ASSIGNED TASK. What you return must match the listing below exactly.
EXCERPTED RECORDS START
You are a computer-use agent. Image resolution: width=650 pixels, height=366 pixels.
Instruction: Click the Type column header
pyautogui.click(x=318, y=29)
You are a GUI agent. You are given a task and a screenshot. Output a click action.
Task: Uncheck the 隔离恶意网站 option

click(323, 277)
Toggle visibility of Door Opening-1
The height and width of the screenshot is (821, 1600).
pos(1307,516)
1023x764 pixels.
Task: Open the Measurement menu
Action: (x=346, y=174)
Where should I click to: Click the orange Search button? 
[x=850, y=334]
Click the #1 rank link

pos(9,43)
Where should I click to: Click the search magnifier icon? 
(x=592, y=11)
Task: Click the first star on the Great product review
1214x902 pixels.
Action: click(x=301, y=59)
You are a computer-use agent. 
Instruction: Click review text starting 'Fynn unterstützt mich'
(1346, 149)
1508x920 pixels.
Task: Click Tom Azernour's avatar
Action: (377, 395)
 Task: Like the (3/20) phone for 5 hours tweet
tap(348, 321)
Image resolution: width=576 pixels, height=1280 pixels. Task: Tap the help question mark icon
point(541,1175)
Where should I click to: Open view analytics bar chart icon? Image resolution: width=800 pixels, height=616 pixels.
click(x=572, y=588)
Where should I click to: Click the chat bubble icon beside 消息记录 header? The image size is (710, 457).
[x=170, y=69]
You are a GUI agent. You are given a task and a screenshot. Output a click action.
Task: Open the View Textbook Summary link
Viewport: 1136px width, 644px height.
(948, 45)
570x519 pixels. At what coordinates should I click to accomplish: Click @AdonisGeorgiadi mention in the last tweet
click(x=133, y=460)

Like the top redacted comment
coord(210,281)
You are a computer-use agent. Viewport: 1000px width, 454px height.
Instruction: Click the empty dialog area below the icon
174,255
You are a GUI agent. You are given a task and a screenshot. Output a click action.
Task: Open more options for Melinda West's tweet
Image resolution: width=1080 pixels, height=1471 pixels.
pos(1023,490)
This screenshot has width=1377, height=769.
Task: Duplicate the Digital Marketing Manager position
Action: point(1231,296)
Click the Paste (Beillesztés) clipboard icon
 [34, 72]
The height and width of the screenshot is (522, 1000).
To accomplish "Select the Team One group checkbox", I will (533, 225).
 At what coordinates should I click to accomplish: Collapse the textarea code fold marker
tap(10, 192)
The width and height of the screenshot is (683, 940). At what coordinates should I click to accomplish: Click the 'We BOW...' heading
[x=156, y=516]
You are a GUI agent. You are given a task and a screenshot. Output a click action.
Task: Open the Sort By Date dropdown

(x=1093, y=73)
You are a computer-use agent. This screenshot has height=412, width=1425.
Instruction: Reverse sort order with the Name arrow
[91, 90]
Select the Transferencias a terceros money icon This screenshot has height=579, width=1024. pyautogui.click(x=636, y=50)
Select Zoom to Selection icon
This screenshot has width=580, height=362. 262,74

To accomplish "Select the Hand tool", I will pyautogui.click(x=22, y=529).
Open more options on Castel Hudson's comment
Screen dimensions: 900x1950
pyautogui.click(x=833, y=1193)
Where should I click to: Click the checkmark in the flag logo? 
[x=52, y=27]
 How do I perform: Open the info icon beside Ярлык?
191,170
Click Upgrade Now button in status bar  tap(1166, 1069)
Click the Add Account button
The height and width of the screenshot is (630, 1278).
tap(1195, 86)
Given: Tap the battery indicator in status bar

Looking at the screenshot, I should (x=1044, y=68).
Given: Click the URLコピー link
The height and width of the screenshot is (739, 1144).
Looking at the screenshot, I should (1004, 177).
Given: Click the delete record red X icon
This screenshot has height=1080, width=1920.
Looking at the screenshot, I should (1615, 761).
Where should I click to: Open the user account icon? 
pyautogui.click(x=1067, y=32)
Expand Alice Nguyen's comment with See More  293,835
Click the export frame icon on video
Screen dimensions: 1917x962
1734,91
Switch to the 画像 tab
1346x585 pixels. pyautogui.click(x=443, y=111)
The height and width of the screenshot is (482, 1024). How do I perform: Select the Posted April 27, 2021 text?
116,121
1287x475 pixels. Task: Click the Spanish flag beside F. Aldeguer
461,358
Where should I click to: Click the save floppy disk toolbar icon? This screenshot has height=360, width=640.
EXCERPTED RECORDS END
ANSWER SPACE.
You are a computer-use agent. Image resolution: width=650 pixels, height=366 pixels.
Instruction: Click the Type column header
pyautogui.click(x=318, y=29)
You are a GUI agent. You are given a task and a screenshot. Output a click action.
Task: Uncheck the 隔离恶意网站 option

click(323, 277)
Toggle visibility of Door Opening-1
The height and width of the screenshot is (821, 1600).
pos(1307,516)
1023x764 pixels.
Task: Open the Measurement menu
Action: (x=346, y=174)
Where should I click to: Click the orange Search button? 
[x=850, y=334]
Click the #1 rank link

pos(9,43)
Where should I click to: Click the search magnifier icon? 
(x=592, y=11)
Task: Click the first star on the Great product review
1214x902 pixels.
Action: click(x=301, y=59)
You are a computer-use agent. 
Instruction: Click review text starting 'Fynn unterstützt mich'
(1346, 149)
1508x920 pixels.
Task: Click Tom Azernour's avatar
Action: (377, 395)
 Task: Like the (3/20) phone for 5 hours tweet
tap(348, 321)
Image resolution: width=576 pixels, height=1280 pixels. Task: Tap the help question mark icon
point(541,1175)
Where should I click to: Open view analytics bar chart icon? Image resolution: width=800 pixels, height=616 pixels.
click(x=572, y=588)
Where should I click to: Click the chat bubble icon beside 消息记录 header? The image size is (710, 457).
[x=170, y=69]
You are a GUI agent. You are given a task and a screenshot. Output a click action.
Task: Open the View Textbook Summary link
Viewport: 1136px width, 644px height.
(948, 45)
570x519 pixels. At what coordinates should I click to accomplish: Click @AdonisGeorgiadi mention in the last tweet
click(x=133, y=460)

Like the top redacted comment
coord(210,281)
You are a computer-use agent. Viewport: 1000px width, 454px height.
Instruction: Click the empty dialog area below the icon
174,255
You are a GUI agent. You are given a task and a screenshot. Output a click action.
Task: Open more options for Melinda West's tweet
Image resolution: width=1080 pixels, height=1471 pixels.
pos(1023,490)
This screenshot has width=1377, height=769.
Task: Duplicate the Digital Marketing Manager position
Action: point(1231,296)
Click the Paste (Beillesztés) clipboard icon
 [34, 72]
The height and width of the screenshot is (522, 1000).
To accomplish "Select the Team One group checkbox", I will (533, 225).
 At what coordinates should I click to accomplish: Collapse the textarea code fold marker
tap(10, 192)
The width and height of the screenshot is (683, 940). At what coordinates should I click to accomplish: Click the 'We BOW...' heading
[x=156, y=516]
You are a GUI agent. You are given a task and a screenshot. Output a click action.
Task: Open the Sort By Date dropdown

(x=1093, y=73)
You are a computer-use agent. This screenshot has height=412, width=1425.
Instruction: Reverse sort order with the Name arrow
[91, 90]
Select the Transferencias a terceros money icon This screenshot has height=579, width=1024. pyautogui.click(x=636, y=50)
Select Zoom to Selection icon
This screenshot has width=580, height=362. 262,74

To accomplish "Select the Hand tool", I will pyautogui.click(x=22, y=529).
Open more options on Castel Hudson's comment
Screen dimensions: 900x1950
pyautogui.click(x=833, y=1193)
Where should I click to: Click the checkmark in the flag logo? 
[x=52, y=27]
 How do I perform: Open the info icon beside Ярлык?
191,170
Click Upgrade Now button in status bar  tap(1166, 1069)
Click the Add Account button
The height and width of the screenshot is (630, 1278).
tap(1195, 86)
Given: Tap the battery indicator in status bar

Looking at the screenshot, I should (x=1044, y=68).
Given: Click the URLコピー link
The height and width of the screenshot is (739, 1144).
Looking at the screenshot, I should (1004, 177).
Given: Click the delete record red X icon
This screenshot has height=1080, width=1920.
Looking at the screenshot, I should (1615, 761).
Where should I click to: Open the user account icon? 
pyautogui.click(x=1067, y=32)
Expand Alice Nguyen's comment with See More  293,835
Click the export frame icon on video
Screen dimensions: 1917x962
1734,91
Switch to the 画像 tab
1346x585 pixels. pyautogui.click(x=443, y=111)
The height and width of the screenshot is (482, 1024). How do I perform: Select the Posted April 27, 2021 text?
116,121
1287x475 pixels. Task: Click the Spanish flag beside F. Aldeguer
461,358
Where should I click to: Click the save floppy disk toolbar icon? This screenshot has height=360, width=640.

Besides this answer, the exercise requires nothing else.